The guys at UCLA keep doing impressive stuff. First time I saw something from them was their work on Nature about ultrafast optical imaging (woah!).

This time they have proposed a way to improve the digitization of an electrical signal. Living in the time of the ‘great convergence’, every time we are more aware than Optics, Electronics, and Computer Science are closely related. Nowadays, in order to acquire optical information, one has almost always to deal with electrical signals in the analog domain, which need to be digitized before working with them in a computer. To do so, the most used tools are analog-to-digital converters (ADC). These instruments receive an electrical signal (analog), and convert it to a digital signal (a number representing the voltage or the current you are working with). This quantification sometimes results problematic, given that the full dynamic range of the signal (from the maximum to the minimum value) has to be divided in a finite number of steps (bins). If the signal presents very low variations, the bins might be not small enough to see the full details.

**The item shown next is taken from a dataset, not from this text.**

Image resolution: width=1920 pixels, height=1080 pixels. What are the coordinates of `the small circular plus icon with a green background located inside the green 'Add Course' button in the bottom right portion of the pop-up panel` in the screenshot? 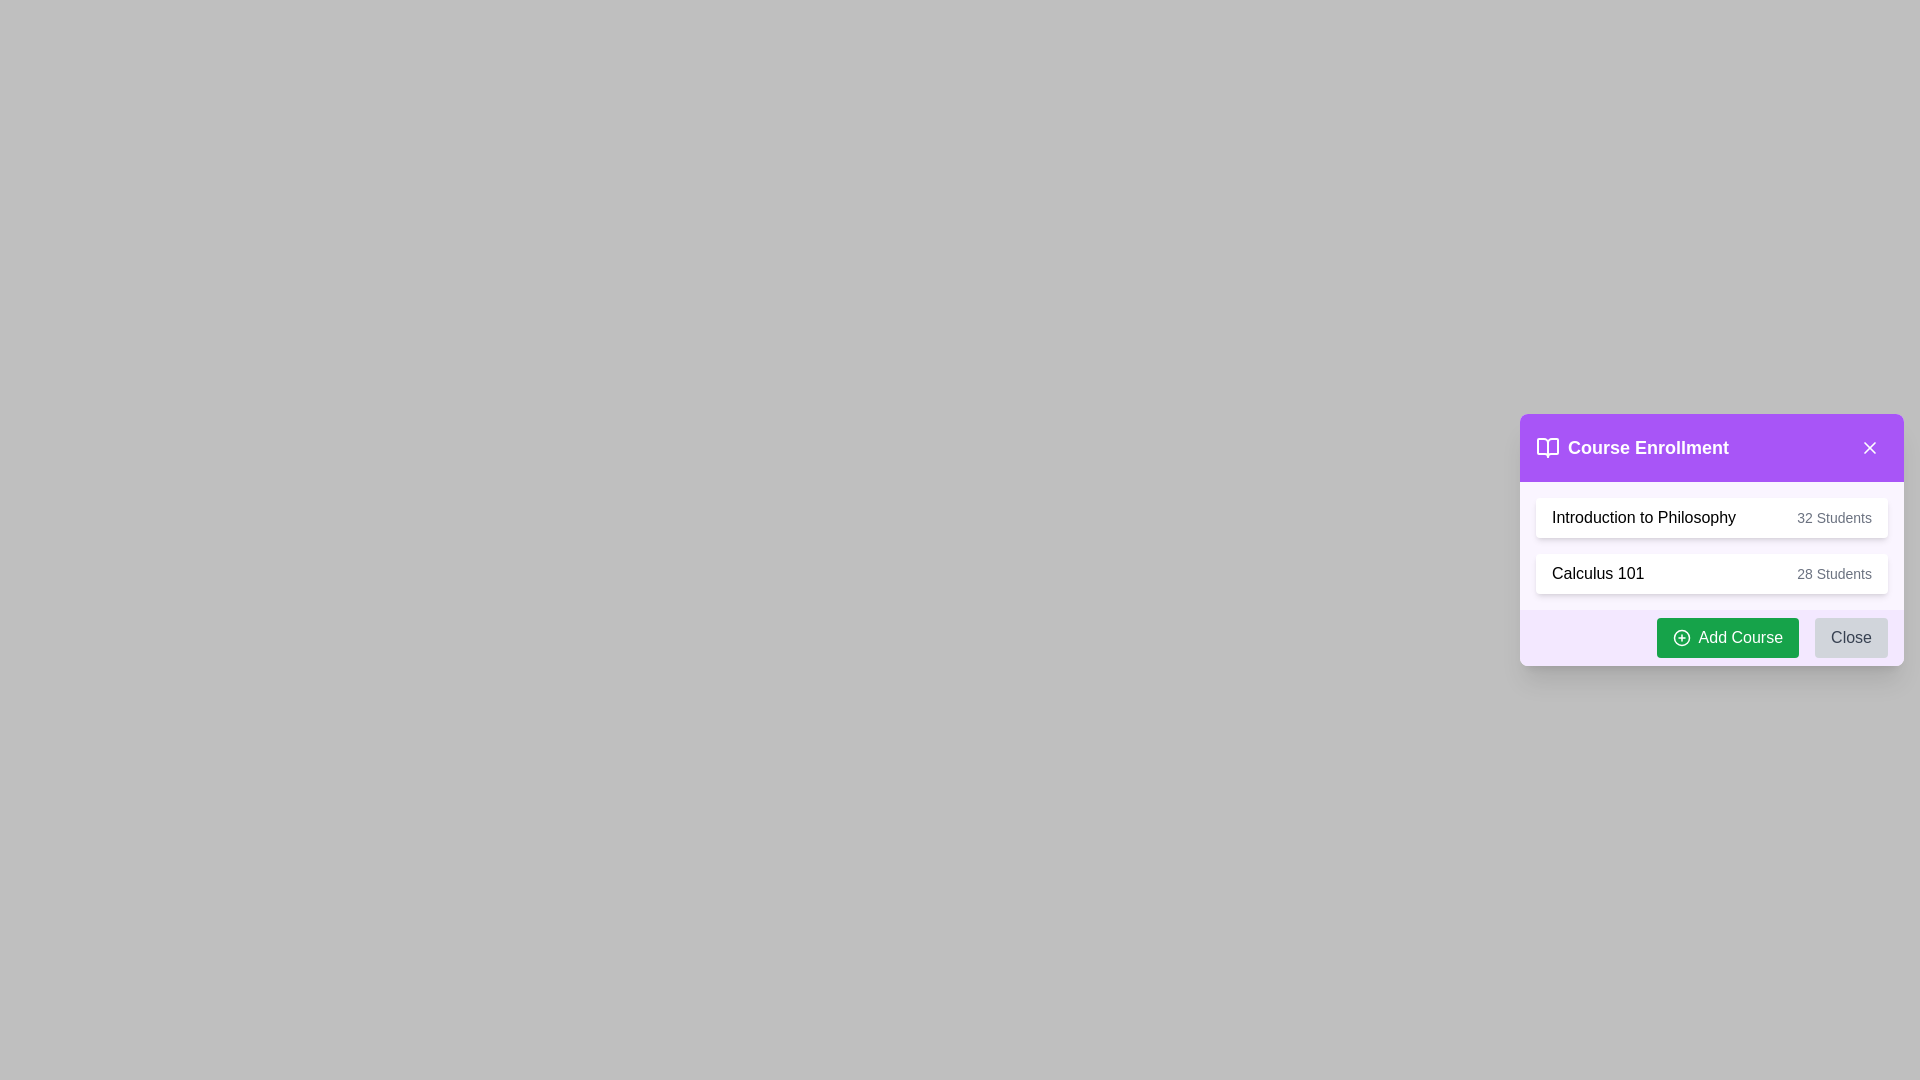 It's located at (1680, 637).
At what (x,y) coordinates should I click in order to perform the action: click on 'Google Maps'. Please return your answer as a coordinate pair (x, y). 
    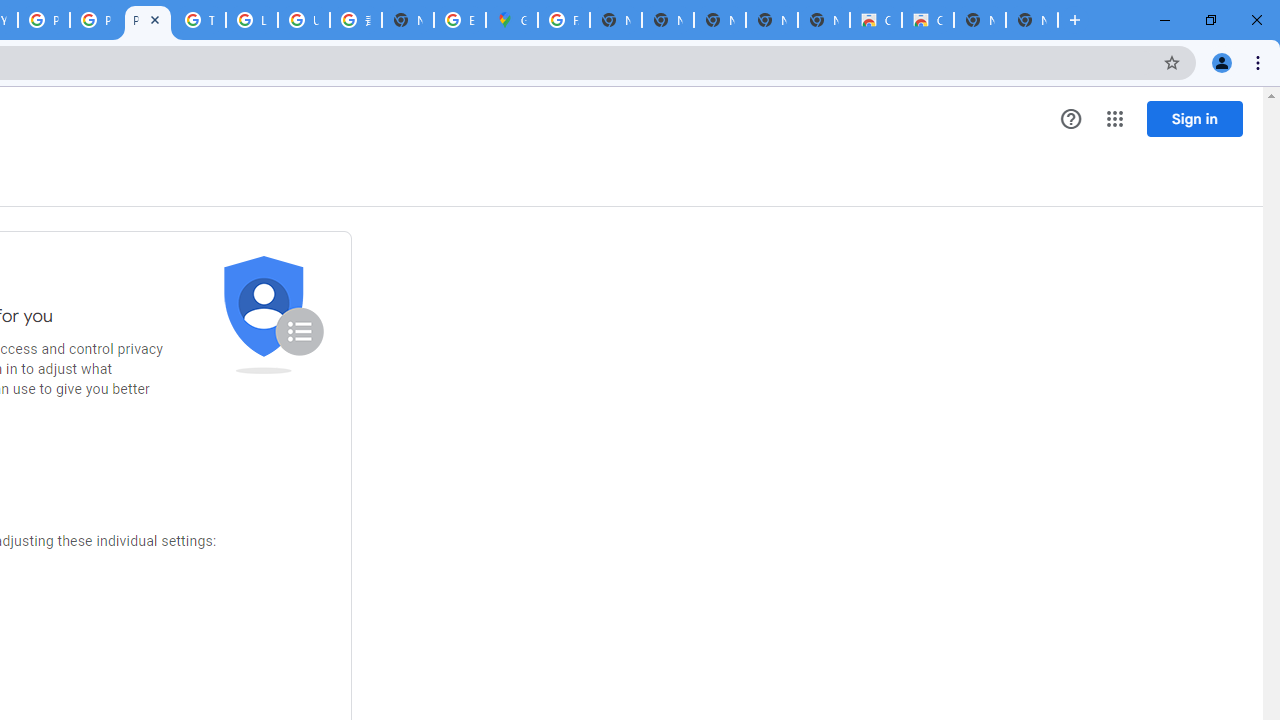
    Looking at the image, I should click on (512, 20).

One can try to see those details by amplifying the signal, but then the bigger values of the signal might be larger than the maximum value measurable by the ADC, provoking saturation.

Jalali’s group proposes to use Optical Companding to overcome this issue. The fundamental idea is to use optical processes that are not linear to compress the high amplitude signal parts, while amplifying the small amplitude signal values at the same time. After that, a traditional ADC digitizes the signal, and the knowledge about the optical compressor makes it possible to restore the original signal with great accuracy.

Optical Companding,

Yunshan Jiang, Bahram Jalali, submitted on 29 Dec 2017, https://arxiv.org/abs/1801.00007

(featured image exctracted from Fig. 1 of the manuscript)

Abstract,
We introduce a new nonlinear analog optical computing concept that compresses the signal’s dynamic range and realizes non-uniform quantization that reshapes and improves the signal-to-noise ratio in the digital domain.